**Supplied data:**
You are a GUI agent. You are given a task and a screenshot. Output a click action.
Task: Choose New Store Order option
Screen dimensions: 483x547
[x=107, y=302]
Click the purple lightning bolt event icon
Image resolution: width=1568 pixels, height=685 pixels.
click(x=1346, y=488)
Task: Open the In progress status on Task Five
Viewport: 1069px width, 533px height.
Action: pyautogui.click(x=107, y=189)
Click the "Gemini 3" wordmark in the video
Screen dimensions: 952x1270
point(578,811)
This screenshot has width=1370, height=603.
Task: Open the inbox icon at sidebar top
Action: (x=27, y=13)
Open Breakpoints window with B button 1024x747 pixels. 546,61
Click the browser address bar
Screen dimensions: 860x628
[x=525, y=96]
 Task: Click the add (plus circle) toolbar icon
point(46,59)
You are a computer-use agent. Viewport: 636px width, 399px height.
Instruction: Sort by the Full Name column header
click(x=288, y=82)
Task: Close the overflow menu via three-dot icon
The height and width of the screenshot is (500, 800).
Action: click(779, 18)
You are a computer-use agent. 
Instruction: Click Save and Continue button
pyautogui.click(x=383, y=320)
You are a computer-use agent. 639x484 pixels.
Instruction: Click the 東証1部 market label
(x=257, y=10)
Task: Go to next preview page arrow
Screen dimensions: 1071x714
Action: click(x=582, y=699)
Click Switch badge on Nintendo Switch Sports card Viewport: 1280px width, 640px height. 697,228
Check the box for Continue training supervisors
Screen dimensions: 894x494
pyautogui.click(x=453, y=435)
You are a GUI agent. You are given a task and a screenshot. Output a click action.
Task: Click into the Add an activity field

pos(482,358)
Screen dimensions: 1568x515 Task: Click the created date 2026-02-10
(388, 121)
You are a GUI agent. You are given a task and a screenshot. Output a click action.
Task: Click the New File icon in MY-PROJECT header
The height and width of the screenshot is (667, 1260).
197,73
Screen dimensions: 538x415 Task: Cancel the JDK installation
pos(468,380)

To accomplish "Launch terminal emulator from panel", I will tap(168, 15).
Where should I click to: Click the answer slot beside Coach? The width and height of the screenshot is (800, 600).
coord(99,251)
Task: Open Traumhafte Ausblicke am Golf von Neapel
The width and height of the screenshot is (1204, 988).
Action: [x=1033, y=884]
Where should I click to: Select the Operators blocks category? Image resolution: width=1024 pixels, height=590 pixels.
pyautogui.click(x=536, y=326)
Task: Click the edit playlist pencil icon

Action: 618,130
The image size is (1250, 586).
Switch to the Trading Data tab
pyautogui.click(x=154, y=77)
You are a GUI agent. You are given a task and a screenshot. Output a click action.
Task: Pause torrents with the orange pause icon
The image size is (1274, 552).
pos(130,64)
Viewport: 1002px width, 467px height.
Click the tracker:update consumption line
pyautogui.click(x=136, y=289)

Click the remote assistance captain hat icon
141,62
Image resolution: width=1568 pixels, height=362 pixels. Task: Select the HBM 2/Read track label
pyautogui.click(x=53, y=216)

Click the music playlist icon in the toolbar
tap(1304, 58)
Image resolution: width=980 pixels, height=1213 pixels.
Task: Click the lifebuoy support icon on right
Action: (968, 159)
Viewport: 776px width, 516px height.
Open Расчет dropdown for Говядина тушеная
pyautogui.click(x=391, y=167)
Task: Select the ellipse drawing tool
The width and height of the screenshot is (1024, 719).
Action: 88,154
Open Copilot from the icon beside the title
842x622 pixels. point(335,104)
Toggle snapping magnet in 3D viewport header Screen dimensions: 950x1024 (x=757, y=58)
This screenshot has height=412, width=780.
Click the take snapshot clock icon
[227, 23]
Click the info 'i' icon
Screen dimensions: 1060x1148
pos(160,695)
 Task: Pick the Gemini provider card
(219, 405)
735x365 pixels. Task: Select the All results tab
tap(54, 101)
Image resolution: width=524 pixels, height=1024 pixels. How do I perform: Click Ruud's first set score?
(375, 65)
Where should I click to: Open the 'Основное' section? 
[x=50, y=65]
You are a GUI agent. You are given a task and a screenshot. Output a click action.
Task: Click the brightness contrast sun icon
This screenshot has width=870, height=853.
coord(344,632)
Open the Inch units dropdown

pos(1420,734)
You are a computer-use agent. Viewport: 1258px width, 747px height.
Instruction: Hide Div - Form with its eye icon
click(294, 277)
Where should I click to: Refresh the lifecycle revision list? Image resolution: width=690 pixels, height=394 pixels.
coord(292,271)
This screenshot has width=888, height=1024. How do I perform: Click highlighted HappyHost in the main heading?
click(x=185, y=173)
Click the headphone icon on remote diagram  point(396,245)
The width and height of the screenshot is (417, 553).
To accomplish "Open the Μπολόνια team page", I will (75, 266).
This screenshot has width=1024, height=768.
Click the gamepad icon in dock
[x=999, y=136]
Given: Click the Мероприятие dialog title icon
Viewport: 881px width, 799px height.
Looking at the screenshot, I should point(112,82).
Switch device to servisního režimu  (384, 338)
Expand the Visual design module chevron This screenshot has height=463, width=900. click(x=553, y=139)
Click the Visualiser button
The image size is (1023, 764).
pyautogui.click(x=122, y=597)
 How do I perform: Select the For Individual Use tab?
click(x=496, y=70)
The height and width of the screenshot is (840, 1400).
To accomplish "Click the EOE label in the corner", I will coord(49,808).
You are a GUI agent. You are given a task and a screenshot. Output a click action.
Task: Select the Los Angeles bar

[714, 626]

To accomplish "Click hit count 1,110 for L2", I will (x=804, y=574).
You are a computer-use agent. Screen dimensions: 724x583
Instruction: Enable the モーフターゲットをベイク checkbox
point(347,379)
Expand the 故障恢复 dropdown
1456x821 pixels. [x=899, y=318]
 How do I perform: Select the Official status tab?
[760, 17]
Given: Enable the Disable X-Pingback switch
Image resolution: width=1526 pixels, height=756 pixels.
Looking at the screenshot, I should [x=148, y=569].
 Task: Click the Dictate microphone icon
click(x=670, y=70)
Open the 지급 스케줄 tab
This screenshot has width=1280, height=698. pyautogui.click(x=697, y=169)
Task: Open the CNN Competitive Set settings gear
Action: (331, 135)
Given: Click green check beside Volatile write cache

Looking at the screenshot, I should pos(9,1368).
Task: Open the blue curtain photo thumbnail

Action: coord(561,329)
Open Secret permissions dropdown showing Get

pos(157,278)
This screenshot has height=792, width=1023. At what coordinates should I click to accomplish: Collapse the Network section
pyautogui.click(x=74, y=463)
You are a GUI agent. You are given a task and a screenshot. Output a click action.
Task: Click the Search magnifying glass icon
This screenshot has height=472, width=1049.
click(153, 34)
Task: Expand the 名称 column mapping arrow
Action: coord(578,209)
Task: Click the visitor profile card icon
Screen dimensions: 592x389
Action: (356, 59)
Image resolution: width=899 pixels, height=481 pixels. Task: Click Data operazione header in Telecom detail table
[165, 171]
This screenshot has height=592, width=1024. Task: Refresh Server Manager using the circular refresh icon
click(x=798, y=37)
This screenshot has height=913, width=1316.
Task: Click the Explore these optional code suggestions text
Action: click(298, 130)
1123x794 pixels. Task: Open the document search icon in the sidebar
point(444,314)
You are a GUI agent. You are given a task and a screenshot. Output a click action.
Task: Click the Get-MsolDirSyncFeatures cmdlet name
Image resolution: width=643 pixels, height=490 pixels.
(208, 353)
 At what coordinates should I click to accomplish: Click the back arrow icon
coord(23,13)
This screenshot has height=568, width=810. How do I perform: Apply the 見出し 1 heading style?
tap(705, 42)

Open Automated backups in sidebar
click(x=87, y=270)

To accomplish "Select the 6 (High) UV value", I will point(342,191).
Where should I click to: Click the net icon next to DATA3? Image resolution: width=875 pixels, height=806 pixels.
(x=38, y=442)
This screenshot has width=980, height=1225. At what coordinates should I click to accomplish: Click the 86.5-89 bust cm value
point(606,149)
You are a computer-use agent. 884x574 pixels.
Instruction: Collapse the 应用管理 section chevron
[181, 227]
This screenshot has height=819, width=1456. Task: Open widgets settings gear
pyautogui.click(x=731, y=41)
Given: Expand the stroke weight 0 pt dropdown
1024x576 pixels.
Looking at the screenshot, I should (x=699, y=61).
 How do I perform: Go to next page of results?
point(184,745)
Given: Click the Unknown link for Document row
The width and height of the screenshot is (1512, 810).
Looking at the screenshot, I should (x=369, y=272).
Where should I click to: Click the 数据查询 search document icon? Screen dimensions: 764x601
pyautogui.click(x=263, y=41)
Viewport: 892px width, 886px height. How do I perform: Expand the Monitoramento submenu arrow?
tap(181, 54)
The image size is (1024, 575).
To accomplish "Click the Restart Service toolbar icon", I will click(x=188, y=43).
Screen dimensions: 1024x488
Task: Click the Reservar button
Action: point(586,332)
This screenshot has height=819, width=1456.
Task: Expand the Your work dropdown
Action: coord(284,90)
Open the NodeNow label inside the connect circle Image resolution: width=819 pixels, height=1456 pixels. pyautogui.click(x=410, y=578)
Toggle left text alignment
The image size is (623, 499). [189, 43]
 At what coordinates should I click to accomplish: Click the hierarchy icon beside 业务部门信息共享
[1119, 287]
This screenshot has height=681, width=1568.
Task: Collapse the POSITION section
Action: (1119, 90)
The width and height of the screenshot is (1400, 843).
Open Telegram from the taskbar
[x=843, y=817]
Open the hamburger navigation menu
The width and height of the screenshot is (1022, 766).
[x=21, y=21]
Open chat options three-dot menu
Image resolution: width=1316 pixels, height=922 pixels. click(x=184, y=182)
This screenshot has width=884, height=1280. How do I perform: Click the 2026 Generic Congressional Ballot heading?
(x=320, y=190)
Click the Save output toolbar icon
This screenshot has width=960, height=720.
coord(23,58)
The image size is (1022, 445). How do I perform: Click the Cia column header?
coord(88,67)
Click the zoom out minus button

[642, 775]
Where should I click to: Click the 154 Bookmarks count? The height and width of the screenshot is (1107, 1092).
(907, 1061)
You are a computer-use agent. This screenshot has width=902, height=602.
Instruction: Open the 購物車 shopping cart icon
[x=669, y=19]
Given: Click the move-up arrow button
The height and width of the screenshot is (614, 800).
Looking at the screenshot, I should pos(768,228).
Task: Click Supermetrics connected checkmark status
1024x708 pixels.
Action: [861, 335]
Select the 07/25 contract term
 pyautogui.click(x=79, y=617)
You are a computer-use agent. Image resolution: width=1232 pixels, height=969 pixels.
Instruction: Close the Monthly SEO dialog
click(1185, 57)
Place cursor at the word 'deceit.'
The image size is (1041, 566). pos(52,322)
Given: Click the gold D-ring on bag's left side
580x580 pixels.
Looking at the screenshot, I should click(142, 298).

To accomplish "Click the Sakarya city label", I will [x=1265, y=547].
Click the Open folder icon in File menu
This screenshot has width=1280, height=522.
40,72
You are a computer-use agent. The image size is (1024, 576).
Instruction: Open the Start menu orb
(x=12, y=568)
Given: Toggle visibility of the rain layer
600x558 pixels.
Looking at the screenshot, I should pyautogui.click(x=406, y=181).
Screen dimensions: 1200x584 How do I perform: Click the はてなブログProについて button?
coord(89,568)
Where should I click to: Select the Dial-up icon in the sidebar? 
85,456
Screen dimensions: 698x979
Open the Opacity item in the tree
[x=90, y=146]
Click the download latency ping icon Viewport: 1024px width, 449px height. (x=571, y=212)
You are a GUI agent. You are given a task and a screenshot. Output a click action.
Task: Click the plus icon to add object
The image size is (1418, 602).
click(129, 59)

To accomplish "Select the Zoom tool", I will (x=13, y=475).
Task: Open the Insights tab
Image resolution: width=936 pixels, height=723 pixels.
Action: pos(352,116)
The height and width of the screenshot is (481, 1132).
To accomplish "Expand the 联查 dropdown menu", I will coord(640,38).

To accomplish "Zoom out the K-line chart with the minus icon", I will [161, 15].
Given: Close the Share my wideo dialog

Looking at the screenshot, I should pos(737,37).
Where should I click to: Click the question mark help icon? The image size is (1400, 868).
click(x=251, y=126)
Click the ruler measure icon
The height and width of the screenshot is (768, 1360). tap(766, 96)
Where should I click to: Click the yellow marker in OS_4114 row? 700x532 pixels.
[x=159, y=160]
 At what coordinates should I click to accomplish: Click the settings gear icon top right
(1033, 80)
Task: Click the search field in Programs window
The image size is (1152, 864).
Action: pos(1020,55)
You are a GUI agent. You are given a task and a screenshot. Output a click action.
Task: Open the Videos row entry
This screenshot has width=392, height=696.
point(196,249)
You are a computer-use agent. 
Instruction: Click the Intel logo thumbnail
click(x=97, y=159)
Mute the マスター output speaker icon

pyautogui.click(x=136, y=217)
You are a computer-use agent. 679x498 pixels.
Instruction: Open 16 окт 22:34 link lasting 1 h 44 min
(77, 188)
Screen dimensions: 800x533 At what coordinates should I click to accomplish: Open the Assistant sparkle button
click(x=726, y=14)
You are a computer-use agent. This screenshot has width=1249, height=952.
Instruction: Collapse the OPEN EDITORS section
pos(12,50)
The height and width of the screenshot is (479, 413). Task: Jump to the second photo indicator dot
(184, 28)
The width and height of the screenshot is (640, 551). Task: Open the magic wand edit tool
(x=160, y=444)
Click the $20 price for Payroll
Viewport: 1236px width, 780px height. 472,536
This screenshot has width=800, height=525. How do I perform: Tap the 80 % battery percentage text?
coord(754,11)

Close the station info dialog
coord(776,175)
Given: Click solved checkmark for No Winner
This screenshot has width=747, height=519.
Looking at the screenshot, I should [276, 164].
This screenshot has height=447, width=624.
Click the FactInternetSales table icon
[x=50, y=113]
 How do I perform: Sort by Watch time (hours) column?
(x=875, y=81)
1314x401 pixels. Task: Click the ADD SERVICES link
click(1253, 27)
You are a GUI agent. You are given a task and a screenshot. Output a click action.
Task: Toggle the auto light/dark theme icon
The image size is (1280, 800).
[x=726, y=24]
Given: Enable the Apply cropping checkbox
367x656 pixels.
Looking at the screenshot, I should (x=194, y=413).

**Assignment:** Transcribe the records from their first line. Stop after the line with "Task: Open the In progress", including it.

**Problem solution:**
You are a GUI agent. You are given a task and a screenshot. Output a click action.
Task: Choose New Store Order option
Screen dimensions: 483x547
[x=107, y=302]
Click the purple lightning bolt event icon
Image resolution: width=1568 pixels, height=685 pixels.
click(x=1346, y=488)
Task: Open the In progress status on Task Five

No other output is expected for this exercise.